▶ **What you need to do**
Copy out each line containing "agent" from the entries below.

Data excerpts
______________________________

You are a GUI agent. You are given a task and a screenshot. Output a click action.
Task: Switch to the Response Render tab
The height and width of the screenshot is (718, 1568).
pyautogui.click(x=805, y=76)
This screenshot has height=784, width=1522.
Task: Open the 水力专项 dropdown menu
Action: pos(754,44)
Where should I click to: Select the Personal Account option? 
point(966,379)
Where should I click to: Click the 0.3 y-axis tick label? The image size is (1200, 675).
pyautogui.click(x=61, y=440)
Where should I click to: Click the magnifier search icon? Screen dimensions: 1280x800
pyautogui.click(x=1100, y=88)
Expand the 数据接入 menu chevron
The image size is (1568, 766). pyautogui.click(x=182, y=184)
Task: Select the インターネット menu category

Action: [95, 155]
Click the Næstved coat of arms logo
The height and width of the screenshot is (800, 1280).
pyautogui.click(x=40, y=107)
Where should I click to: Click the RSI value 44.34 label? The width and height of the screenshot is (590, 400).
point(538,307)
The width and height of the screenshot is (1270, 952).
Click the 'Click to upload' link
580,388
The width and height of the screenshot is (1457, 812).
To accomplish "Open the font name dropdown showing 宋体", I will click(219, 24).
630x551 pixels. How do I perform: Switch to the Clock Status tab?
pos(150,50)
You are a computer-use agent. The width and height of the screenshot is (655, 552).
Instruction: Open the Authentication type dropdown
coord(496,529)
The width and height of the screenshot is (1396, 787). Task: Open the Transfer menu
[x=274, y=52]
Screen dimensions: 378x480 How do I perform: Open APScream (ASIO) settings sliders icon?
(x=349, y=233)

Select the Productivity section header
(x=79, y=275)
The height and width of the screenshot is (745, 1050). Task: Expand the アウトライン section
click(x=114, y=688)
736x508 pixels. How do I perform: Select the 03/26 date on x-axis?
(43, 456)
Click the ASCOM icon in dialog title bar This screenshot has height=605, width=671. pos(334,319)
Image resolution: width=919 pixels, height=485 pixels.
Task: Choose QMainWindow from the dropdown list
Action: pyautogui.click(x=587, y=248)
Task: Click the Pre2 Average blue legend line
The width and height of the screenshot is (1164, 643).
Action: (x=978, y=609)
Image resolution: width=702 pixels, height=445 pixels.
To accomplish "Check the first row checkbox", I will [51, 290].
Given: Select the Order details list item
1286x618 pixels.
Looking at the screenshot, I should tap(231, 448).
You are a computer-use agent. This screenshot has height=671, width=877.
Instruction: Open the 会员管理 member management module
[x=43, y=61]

______________________________

▶ **Exercise output**
You are a GUI agent. You are given a task and a screenshot. Output a click action.
You are a computer-use agent. The width and height of the screenshot is (655, 552).
You are a computer-use agent. This screenshot has height=671, width=877.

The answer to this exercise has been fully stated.